■ **PROBLEM TO WORK ON**:
Starting at the line where "Select point P2 at line bottom" occurs, reproduce each line through the end of the entries below exactly. Omit every picture.

** Opening DATA FOR REVIEW block **

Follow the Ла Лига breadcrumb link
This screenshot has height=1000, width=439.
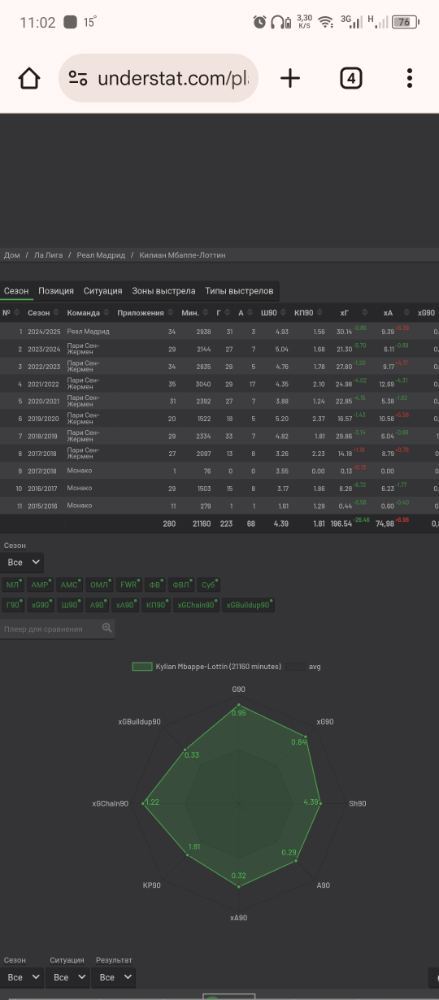48,255
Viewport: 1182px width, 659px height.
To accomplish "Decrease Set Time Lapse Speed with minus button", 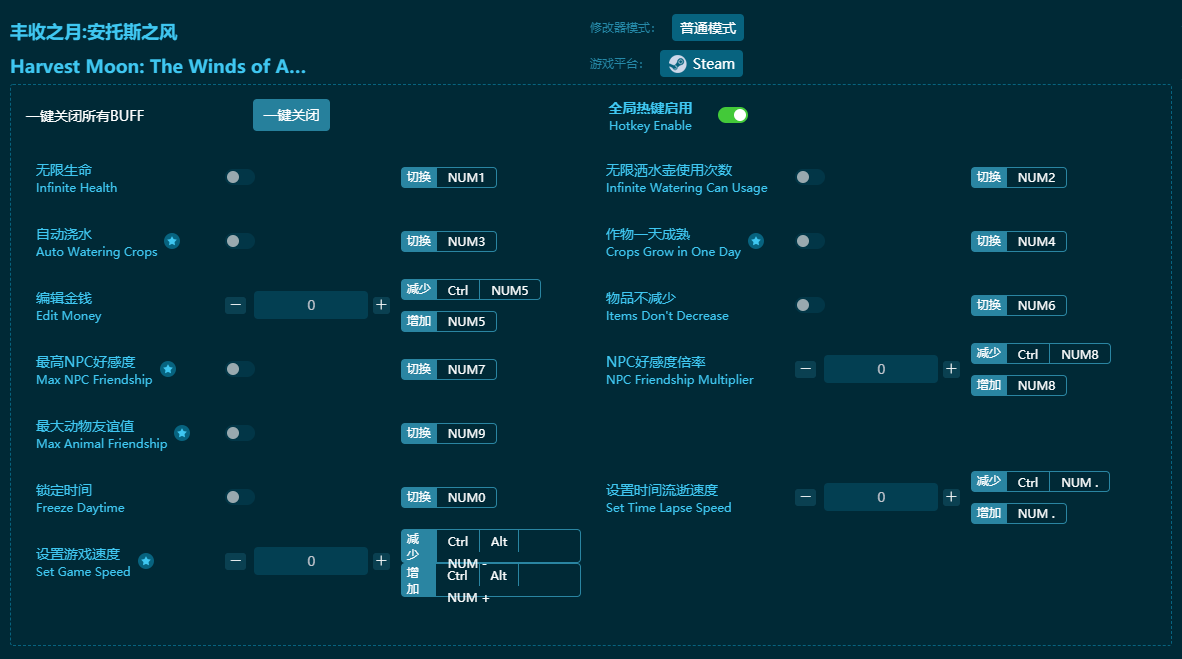I will [x=805, y=497].
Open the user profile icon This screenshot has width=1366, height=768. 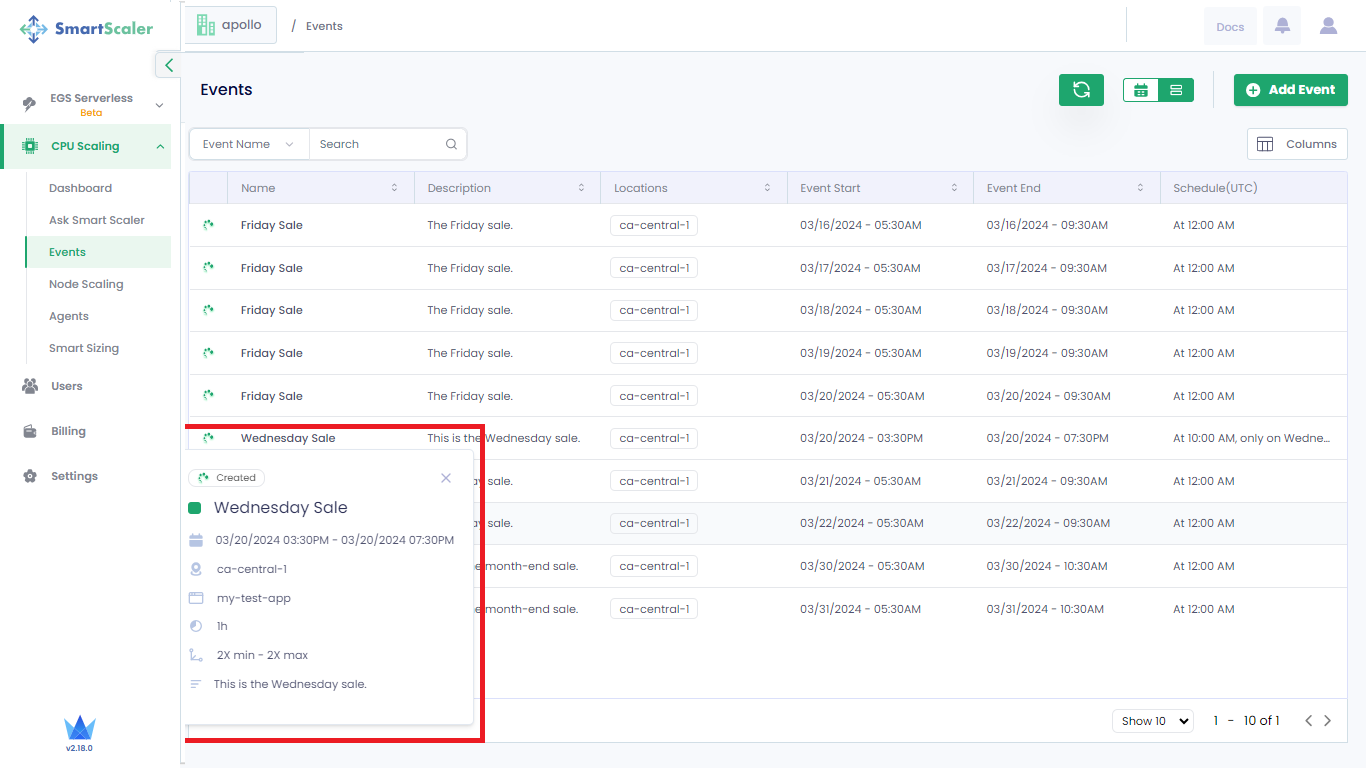1328,27
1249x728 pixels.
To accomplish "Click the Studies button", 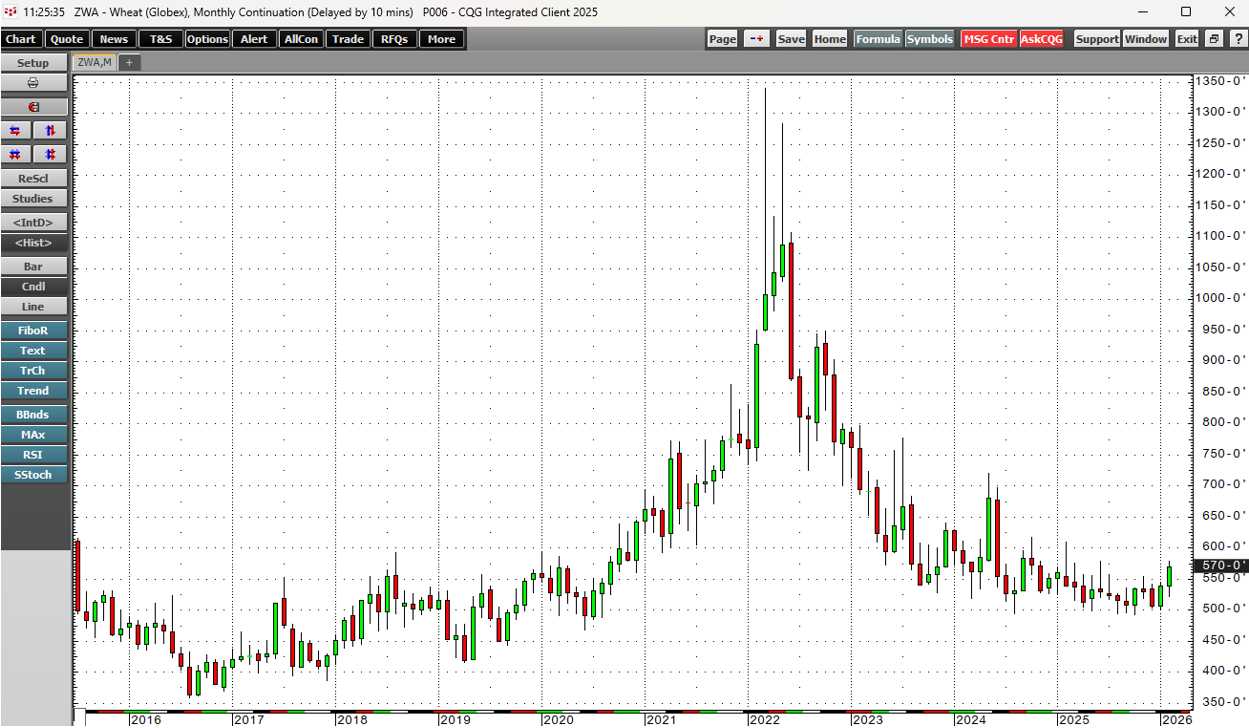I will (33, 199).
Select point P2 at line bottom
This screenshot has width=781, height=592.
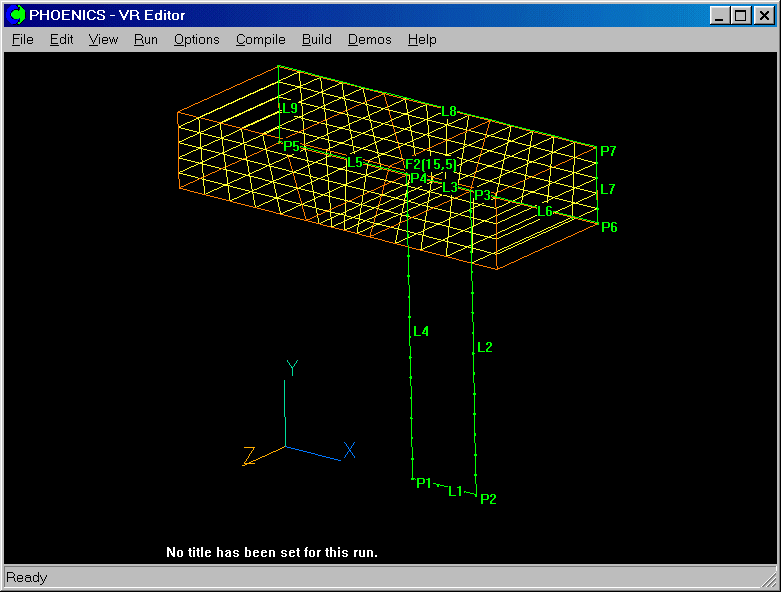(x=488, y=498)
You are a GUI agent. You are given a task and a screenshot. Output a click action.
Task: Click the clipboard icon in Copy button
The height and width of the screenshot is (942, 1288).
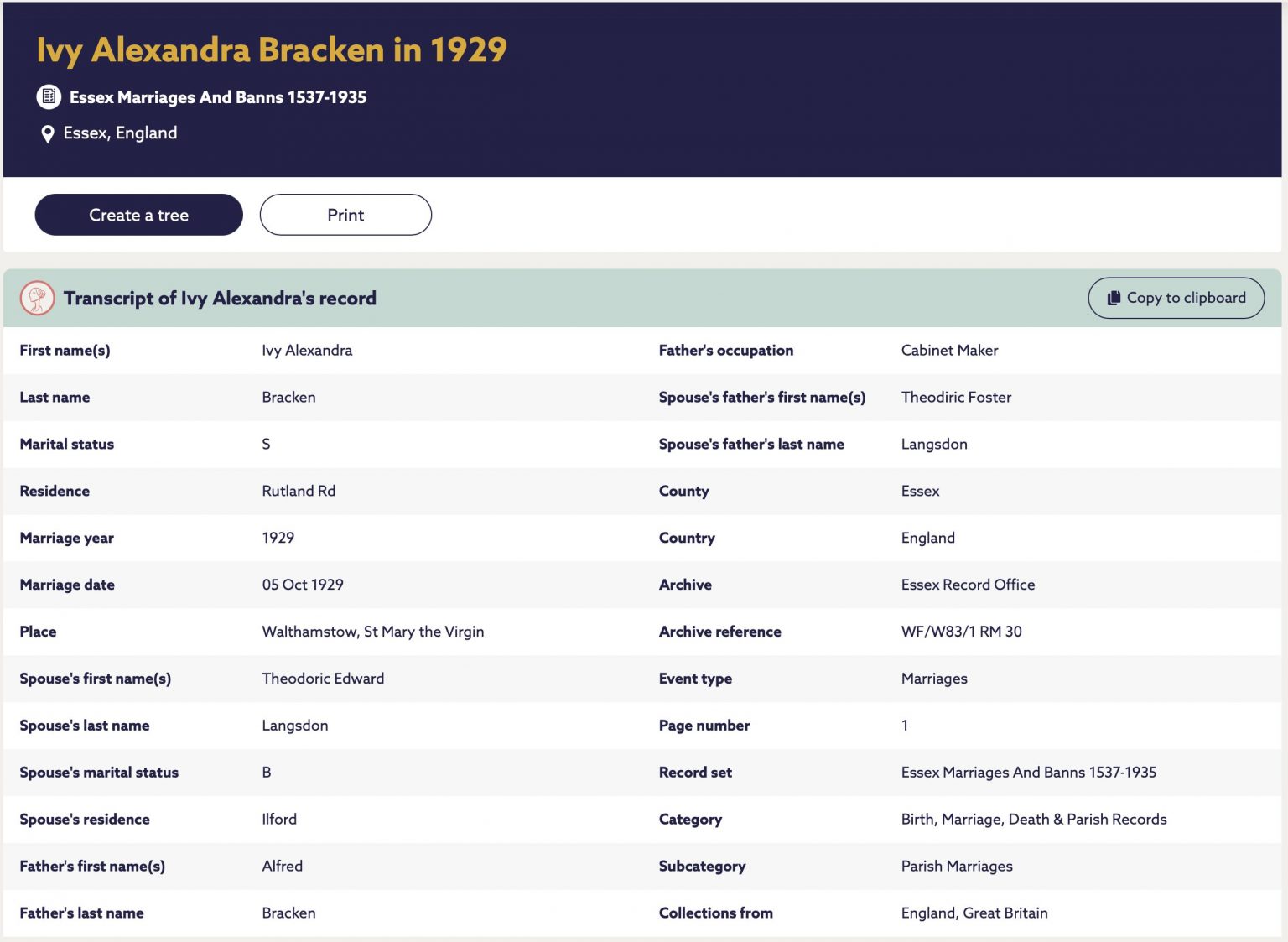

** Closing DATA FOR REVIEW block **

■ **REPLY TO THE EXERCISE**:
Select point P2 at line bottom
This screenshot has width=781, height=592.
(x=488, y=498)
You are a GUI agent. You are given a task and a screenshot. Output a click action.
Task: Click the clipboard icon in Copy button
The height and width of the screenshot is (942, 1288).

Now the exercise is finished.